Kemudian, mereka meninggalkan rumah itu. Sebenarnya, Karina memang tidak terlalu baik-baik saja. Matanya terasa panas sejak tadi, persendiannya juga sakit. Mungkin istirahat memang harus dilakukan untuk hari ini.
"Semalem, aku mimpiin Ayah," ujar Nino saat mereka sudah dalam perjalanan pulang. Hari masih gelap saat mereka keluar dari rumah Azizah.
Karina menoleh menatap Nino yang fokus pada kemudinya.
"Aku baru ingat, kita ziarah ke makam Ayah itu, sebelum kita nikah," lanjut Nino.
Karina pengusap lengan pria itu. "Gimana kalau hari minggu nanti, kita ke makam Ayah?"
Nino menoleh sejenak sambil tersenyum. "Oke."
Nino memarkirkan mobilnya di carport. Ketika mereka sampai, hari sudah cukup terang. Karina segera masuk ke rumah dan berjalan menuju dapur, bersiap menyiapkan sarapan untuk Nino. Namun, Nino mencegah langkah Karina menuju tempat itu.
"Biar aku yang masak. Kamu istirahat aja." Nino menepuk pelan kedua pipi Karina.
"Tapi—-"
"Ssssttt, jangan protes." Nino mendorong Karina ke kamar. "Kamu harus istirahat."
"Mas—-"
Nino terus mendorong Karina sampai ke kamar. Setelah itu, ia bergerak menuju dapur.
Membuka kulkas, Nino mendapati stok sayurannya sudah menipis. Mungkin hari ini harus mengingatkan Mbak Tika untuk mengisi kembali kontainer-kontainer sayuran yang hampir kosong.
Ia mengeluarkan wortel, ayam, dan sayuran lain untuk membuat sup ayam. Nino membuka lemari tempat menyimpan alat-alat memasaknya.
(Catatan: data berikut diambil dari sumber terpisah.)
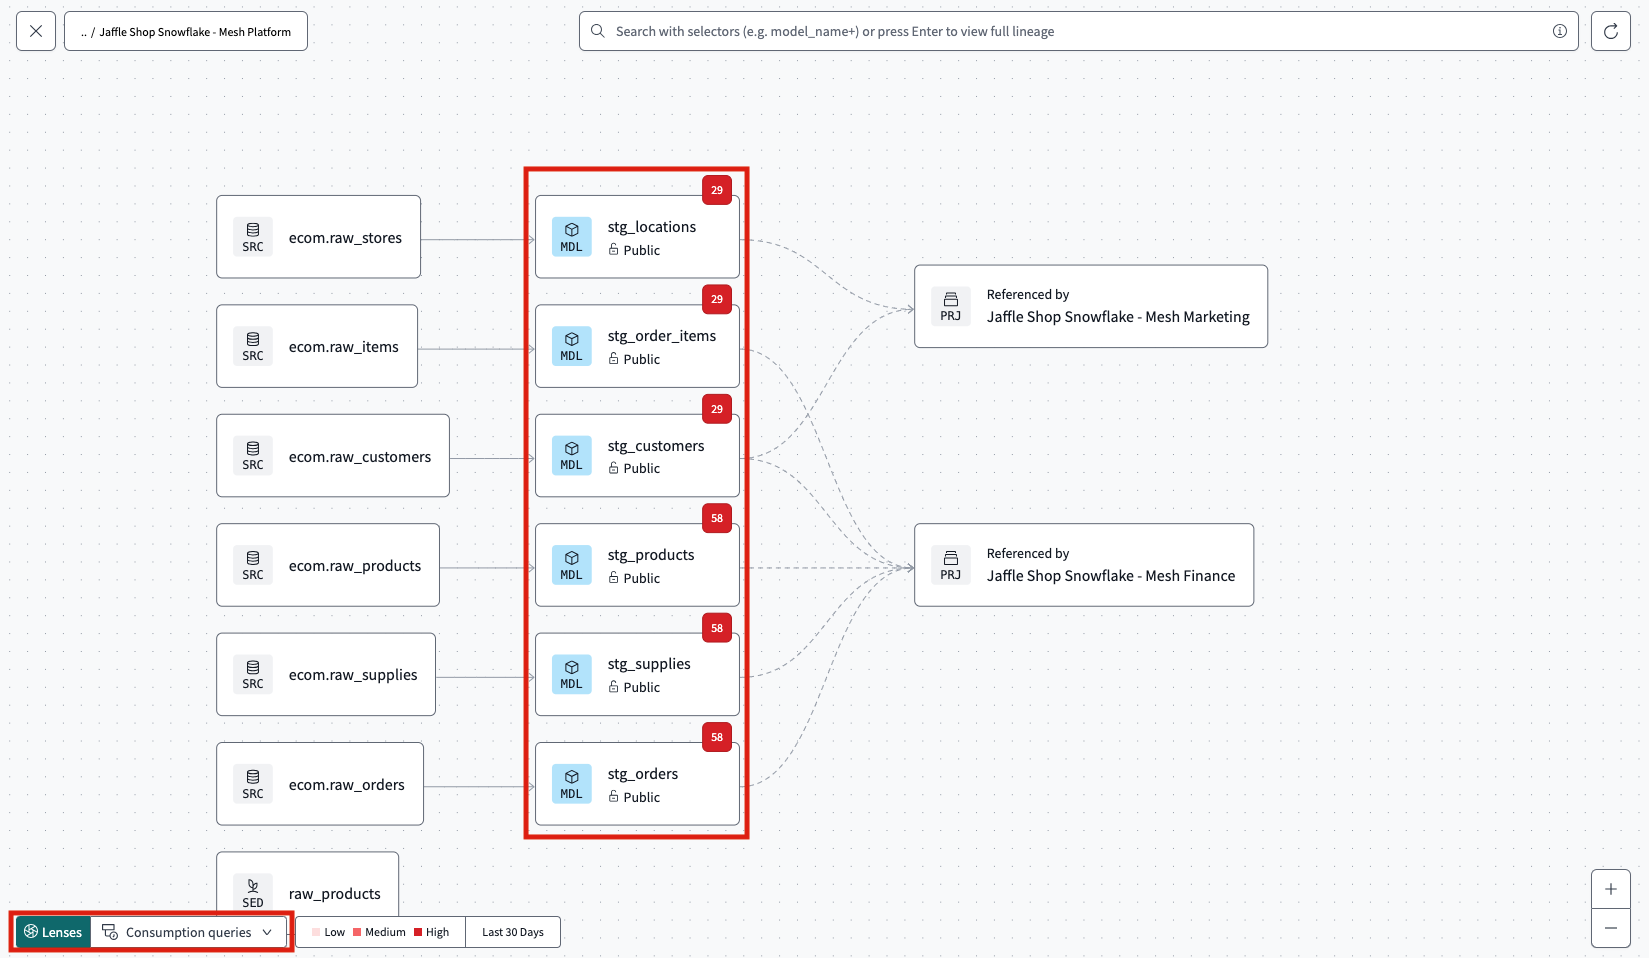The height and width of the screenshot is (958, 1649).
Task: Click the lock icon on stg_customers Public label
Action: pyautogui.click(x=612, y=469)
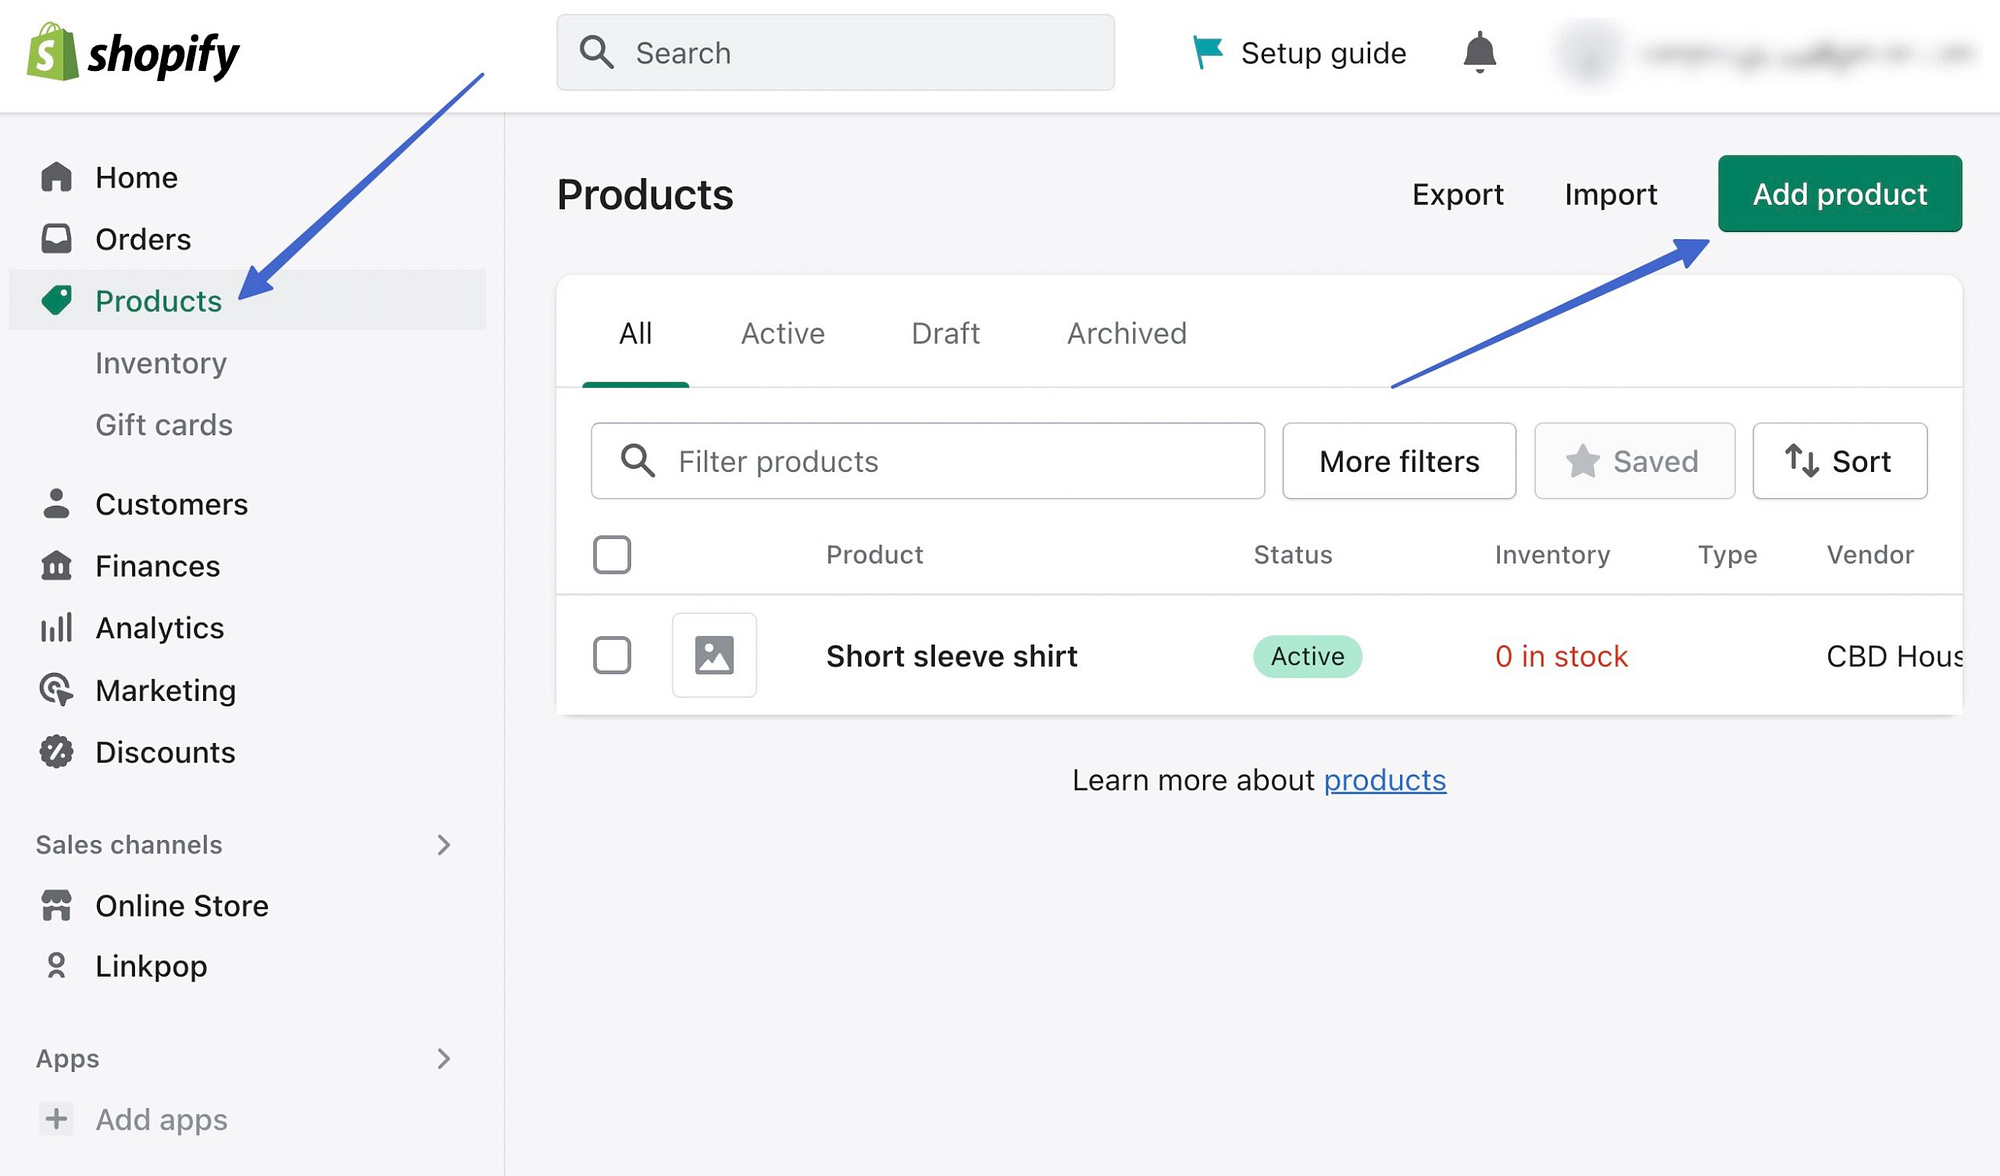The width and height of the screenshot is (2000, 1176).
Task: Navigate to Discounts
Action: point(165,752)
Namun, ia tidak menemukan panci yang dibutuhkan di tempat biasa.
Nino membuka satu per satu lemari di kitchen set-nya untuk mencari panci tersebut. Masih belum menemukannya, Nino membuka lemari di paling ujung. Napasnya terhenti sejenak saat bola matanya melihat satu benda. Benda yang paling berguna untuk siapa saja ketika berada di dapur, untuk memotong bahan makanan.
Ingatannya bergegas kembali ke enam tahun yang lalu. Ke masa ketika pengalaman paling mengerikan dalam hidupnya, menghancurkan hampir seluruh hidupnya karena tenggelam dalam ketakutan yang berkepanjangan, bahkan hingga sekarang dan dia pernah berpikir juga menggunakan benda itu untuk mengakhiri segalanya.
Nino tahu benda itu tidak akan menyakiti jika tidak dipegang dan disalahgunakan. Pisau hanya benda mati. Namun, bagi Nino benda itu adalah sesuatu yang paling mengerikan dan menyimpan ketakutan terpendam dalam dirinya.
Ketegangan semakin menguasai, jantungnya berdebar begitu kencang, hampir menyakiti. Sakit. Pedih. Seakan hampir membuatnya mati. Matanya berkaca-kaca dengan napas yang cepat. Mundur beberapa langkah, Nino mencoba untuk menstabilkan dirinya. Ia tidak ingin membuat Karina khawatir, Karina sedang sakit sekarang. Namun, ternyata ingatan itu semakin kuat, semakin mengisap dirinya pada gelapnya masa lalu dan rasa takut yang mengintai di setiap waktu.